Aggiunge pregio al libro la vastità di concezione che, ahimè per chi si spaventa alla vista di libri corposi, si riflette nelle quasi trecento pagine di racconto. Ma il libro rimane consigliabile appunto perché lo scrittore ha saputo raccontare con partecipazione, e non riportare acriticamente e freddamente, la storia di cinque secoli circa l’inedia, le sue varie, ma spesso interconnesse interpretazioni, le sue implicazioni nel mondo dei ricchi, borghesi, aristocratici, politici, industriali … Tra l’altro è raro trovare documentazioni così esaustive sulla povertà, che rimane protagonista: le guerre, i grandi personaggi susseguitisi nel periodo preso in analisi rimangono sullo sfondo.
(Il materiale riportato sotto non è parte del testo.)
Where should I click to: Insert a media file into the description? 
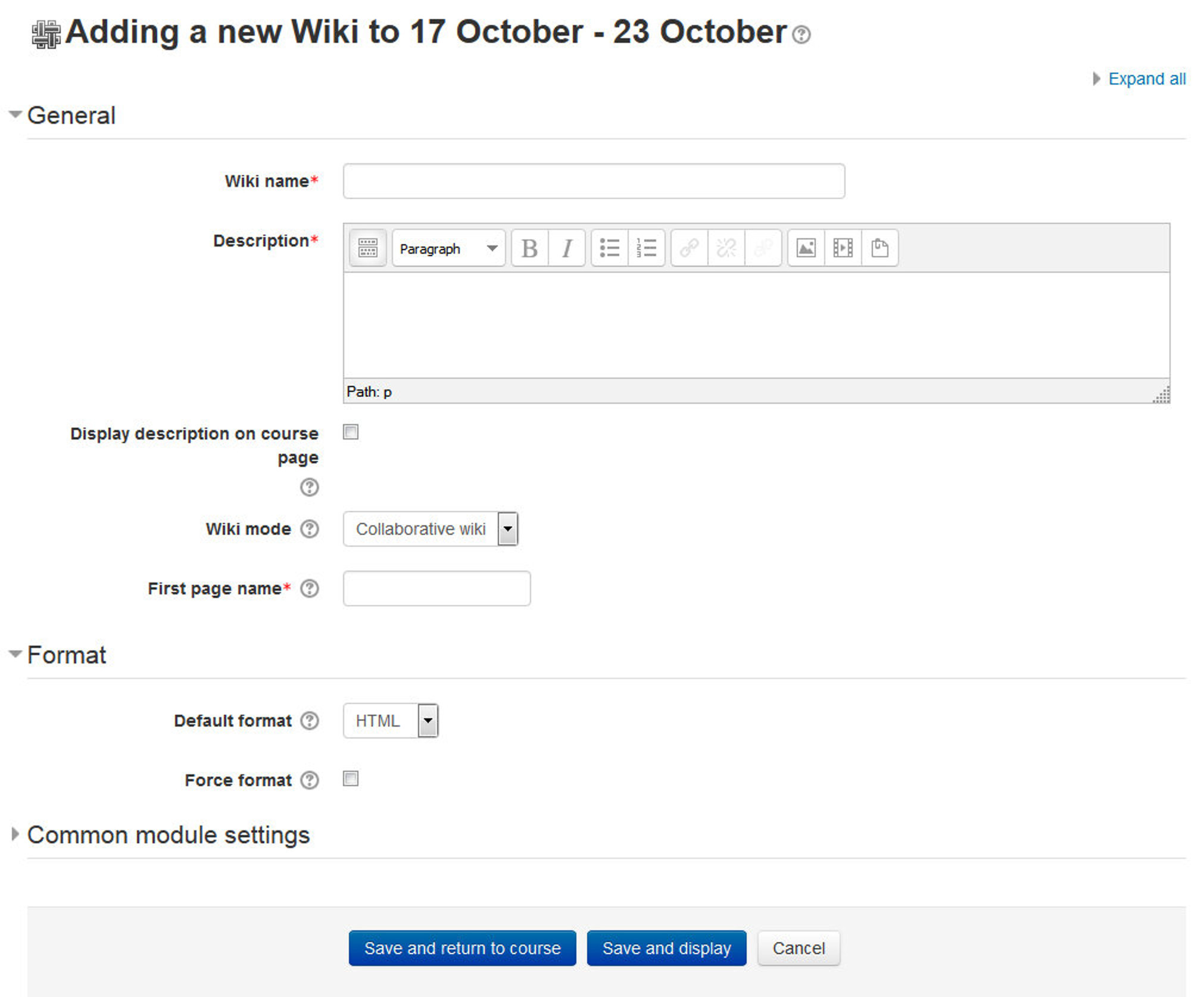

L’inedia genera spesso analfabeti, o comunque coloro a cui manca, viene tolta la voce, perché potenti spaventati dalle loro rivendicazioni di diritti ne filtrano le azioni, l’essenza, per giustificarne l’esecrazione e il confinamento.

Nonostante qualche pecca, che può essere più o meno avvertita in base alla sensibilità di chi legge, è dunque consigliata la lettura del libro nell’obiettivo comune – o che si auspica tale – di capire fenomeni che si ripetono, forgiare menti fiduciose nella possibilità di un domani più giusto, meno facili agli sgambetti della corruzione e di una realtà difficile, spesso illusoria; menti che sapranno analizzare e ragionare sui fenomeni sociali con minore passività e maggiore consapevolezza, guardando al passato in funzione del presente.

L’importanza del libro è infine nella sua riflessione sulla colpevolezza di un’egoistica e consumistica indifferenza, e ipocrisia.